▶ [EXERCISE]: Filter these records by the string "computer", copying each line that holds it.

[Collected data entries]
========================================================================

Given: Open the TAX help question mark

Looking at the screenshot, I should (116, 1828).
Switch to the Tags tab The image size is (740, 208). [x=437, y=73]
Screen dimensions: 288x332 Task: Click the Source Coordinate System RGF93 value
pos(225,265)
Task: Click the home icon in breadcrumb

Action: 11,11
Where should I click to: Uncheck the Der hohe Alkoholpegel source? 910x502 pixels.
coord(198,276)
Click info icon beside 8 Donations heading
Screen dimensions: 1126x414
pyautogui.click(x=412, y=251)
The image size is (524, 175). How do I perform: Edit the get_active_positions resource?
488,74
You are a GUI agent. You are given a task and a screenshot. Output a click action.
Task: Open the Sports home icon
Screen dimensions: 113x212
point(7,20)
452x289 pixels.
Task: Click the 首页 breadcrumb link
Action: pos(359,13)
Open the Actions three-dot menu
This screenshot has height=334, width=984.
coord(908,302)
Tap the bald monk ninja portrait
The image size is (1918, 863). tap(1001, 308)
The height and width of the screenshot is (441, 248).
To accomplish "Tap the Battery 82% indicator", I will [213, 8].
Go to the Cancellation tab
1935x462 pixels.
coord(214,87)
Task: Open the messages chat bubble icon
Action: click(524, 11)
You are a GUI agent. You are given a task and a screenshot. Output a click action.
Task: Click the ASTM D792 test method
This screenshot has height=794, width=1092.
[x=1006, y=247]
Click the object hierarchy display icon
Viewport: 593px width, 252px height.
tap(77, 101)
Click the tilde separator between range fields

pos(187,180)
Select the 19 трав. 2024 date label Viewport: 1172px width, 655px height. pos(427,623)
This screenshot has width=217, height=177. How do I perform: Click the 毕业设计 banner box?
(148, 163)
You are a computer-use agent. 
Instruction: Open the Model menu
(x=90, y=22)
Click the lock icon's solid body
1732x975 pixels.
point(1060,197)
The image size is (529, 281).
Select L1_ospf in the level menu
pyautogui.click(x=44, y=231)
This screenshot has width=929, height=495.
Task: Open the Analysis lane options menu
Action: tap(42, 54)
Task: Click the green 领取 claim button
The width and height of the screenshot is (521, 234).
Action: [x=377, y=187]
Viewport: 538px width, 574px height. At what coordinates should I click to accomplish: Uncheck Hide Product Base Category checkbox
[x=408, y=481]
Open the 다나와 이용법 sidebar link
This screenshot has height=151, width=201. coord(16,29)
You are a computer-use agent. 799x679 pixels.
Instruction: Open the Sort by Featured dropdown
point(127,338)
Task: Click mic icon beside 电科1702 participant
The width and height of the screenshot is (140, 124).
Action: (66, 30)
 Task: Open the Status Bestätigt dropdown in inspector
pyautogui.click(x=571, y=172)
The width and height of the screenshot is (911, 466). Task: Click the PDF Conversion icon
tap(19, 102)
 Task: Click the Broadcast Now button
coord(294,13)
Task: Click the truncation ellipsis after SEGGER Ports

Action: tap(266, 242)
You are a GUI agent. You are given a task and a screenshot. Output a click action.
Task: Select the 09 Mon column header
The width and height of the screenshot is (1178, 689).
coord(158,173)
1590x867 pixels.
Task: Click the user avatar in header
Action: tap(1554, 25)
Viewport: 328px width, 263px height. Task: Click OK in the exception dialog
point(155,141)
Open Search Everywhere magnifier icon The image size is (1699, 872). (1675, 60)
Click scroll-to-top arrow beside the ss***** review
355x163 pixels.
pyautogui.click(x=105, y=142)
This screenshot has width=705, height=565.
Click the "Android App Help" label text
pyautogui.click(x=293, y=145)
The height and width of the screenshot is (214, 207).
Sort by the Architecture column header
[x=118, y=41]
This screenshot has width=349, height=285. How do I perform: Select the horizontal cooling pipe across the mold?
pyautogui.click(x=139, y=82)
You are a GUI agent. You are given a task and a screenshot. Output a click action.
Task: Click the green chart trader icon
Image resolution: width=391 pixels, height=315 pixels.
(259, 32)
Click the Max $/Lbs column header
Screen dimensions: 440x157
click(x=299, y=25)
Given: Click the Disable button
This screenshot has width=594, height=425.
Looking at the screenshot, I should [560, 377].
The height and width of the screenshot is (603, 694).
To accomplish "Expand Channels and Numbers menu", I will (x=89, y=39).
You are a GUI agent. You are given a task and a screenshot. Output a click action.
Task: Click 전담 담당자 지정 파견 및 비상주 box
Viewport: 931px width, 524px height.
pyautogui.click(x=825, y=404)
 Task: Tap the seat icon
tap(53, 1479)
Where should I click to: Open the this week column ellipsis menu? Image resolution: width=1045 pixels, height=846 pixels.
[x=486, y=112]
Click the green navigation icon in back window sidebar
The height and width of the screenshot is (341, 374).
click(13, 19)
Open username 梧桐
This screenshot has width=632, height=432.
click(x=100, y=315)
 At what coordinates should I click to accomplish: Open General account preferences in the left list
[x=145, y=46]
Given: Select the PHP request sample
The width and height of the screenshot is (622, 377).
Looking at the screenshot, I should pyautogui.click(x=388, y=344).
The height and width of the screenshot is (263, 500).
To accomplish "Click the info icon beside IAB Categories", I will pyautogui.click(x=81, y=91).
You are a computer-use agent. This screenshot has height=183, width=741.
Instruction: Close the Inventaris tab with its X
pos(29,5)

========================================================================

▶ [SOLUTION]:
You are a computer-use agent. 
You are a computer-use agent. 799x679 pixels.
You are a computer-use agent. This screenshot has height=183, width=741.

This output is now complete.